SUPPLIED MATERIAL:
--------

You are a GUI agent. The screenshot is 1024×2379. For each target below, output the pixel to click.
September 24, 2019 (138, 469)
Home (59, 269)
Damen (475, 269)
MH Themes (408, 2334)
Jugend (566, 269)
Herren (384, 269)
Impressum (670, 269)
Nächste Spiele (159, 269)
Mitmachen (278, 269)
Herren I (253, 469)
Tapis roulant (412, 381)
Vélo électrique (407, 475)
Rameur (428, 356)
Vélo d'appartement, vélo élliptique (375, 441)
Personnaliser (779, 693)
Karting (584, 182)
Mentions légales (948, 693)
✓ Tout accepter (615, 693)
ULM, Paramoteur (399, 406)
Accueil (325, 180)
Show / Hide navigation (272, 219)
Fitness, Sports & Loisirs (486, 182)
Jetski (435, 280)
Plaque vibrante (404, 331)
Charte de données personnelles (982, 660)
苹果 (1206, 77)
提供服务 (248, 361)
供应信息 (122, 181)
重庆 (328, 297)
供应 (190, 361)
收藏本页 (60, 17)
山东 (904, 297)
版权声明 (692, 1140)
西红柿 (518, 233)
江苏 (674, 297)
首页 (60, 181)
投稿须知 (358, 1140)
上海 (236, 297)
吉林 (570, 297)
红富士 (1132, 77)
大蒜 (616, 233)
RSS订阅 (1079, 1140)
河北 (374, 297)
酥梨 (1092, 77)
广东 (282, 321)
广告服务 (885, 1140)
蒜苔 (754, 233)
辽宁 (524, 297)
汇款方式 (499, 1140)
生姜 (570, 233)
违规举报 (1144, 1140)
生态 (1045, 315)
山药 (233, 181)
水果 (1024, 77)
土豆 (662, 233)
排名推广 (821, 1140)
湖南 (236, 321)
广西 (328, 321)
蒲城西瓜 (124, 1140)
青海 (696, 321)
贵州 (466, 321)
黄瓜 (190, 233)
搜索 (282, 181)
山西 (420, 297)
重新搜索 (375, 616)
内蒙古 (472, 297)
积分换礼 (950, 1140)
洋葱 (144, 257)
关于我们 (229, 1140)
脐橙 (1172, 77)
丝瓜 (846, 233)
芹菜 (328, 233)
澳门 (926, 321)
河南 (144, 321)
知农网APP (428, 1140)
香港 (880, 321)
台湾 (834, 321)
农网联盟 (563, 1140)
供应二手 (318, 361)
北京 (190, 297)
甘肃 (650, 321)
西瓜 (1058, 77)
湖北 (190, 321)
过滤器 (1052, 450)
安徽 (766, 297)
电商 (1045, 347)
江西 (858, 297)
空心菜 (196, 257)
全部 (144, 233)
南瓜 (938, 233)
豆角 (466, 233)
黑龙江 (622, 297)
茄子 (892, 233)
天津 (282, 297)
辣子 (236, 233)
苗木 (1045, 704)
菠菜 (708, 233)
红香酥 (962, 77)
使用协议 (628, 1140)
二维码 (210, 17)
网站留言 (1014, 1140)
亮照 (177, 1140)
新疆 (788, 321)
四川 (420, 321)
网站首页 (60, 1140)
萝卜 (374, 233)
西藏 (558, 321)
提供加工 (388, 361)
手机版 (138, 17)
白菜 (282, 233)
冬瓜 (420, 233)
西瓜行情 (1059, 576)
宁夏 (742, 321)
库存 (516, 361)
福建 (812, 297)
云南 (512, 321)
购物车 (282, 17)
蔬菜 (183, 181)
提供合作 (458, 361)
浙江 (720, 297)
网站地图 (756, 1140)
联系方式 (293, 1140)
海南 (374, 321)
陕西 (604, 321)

--------

PROMPT:
Write out every one of the records above line for line, with no changes.

RESULT BELOW:
You are a GUI agent. The screenshot is 1024×2379. For each target below, output the pixel to click.
September 24, 2019 (138, 469)
Home (59, 269)
Damen (475, 269)
MH Themes (408, 2334)
Jugend (566, 269)
Herren (384, 269)
Impressum (670, 269)
Nächste Spiele (159, 269)
Mitmachen (278, 269)
Herren I (253, 469)
Tapis roulant (412, 381)
Vélo électrique (407, 475)
Rameur (428, 356)
Vélo d'appartement, vélo élliptique (375, 441)
Personnaliser (779, 693)
Karting (584, 182)
Mentions légales (948, 693)
✓ Tout accepter (615, 693)
ULM, Paramoteur (399, 406)
Accueil (325, 180)
Show / Hide navigation (272, 219)
Fitness, Sports & Loisirs (486, 182)
Jetski (435, 280)
Plaque vibrante (404, 331)
Charte de données personnelles (982, 660)
苹果 (1206, 77)
提供服务 (248, 361)
供应信息 (122, 181)
重庆 (328, 297)
供应 (190, 361)
收藏本页 (60, 17)
山东 (904, 297)
版权声明 (692, 1140)
西红柿 (518, 233)
江苏 (674, 297)
首页 (60, 181)
投稿须知 (358, 1140)
上海 (236, 297)
吉林 (570, 297)
红富士 (1132, 77)
大蒜 (616, 233)
RSS订阅 (1079, 1140)
河北 (374, 297)
酥梨 (1092, 77)
广东 (282, 321)
广告服务 (885, 1140)
蒜苔 (754, 233)
辽宁 (524, 297)
汇款方式 (499, 1140)
生姜 (570, 233)
违规举报 (1144, 1140)
生态 (1045, 315)
山药 (233, 181)
水果 (1024, 77)
土豆 (662, 233)
排名推广 (821, 1140)
湖南 (236, 321)
广西 (328, 321)
蒲城西瓜 (124, 1140)
青海 (696, 321)
贵州 (466, 321)
黄瓜 (190, 233)
搜索 (282, 181)
山西 (420, 297)
重新搜索 (375, 616)
内蒙古 (472, 297)
积分换礼 (950, 1140)
洋葱 (144, 257)
关于我们 (229, 1140)
脐橙 (1172, 77)
丝瓜 (846, 233)
芹菜 (328, 233)
澳门 (926, 321)
河南 (144, 321)
知农网APP (428, 1140)
香港 (880, 321)
台湾 (834, 321)
农网联盟 (563, 1140)
供应二手 (318, 361)
北京 (190, 297)
甘肃 (650, 321)
西瓜 (1058, 77)
湖北 (190, 321)
过滤器 (1052, 450)
安徽 (766, 297)
电商 (1045, 347)
江西 (858, 297)
空心菜 (196, 257)
全部 (144, 233)
南瓜 (938, 233)
豆角 (466, 233)
黑龙江 (622, 297)
茄子 (892, 233)
天津 (282, 297)
辣子 (236, 233)
苗木 (1045, 704)
菠菜 (708, 233)
红香酥 (962, 77)
使用协议 (628, 1140)
二维码 (210, 17)
网站留言 (1014, 1140)
亮照 (177, 1140)
新疆 (788, 321)
四川 (420, 321)
网站首页 (60, 1140)
萝卜 (374, 233)
西藏 (558, 321)
提供加工 (388, 361)
手机版 (138, 17)
白菜 (282, 233)
冬瓜 (420, 233)
西瓜行情 (1059, 576)
宁夏 (742, 321)
库存 (516, 361)
福建 (812, 297)
云南 (512, 321)
购物车 (282, 17)
蔬菜 (183, 181)
提供合作 (458, 361)
浙江 (720, 297)
网站地图 (756, 1140)
联系方式 (293, 1140)
海南 (374, 321)
陕西 (604, 321)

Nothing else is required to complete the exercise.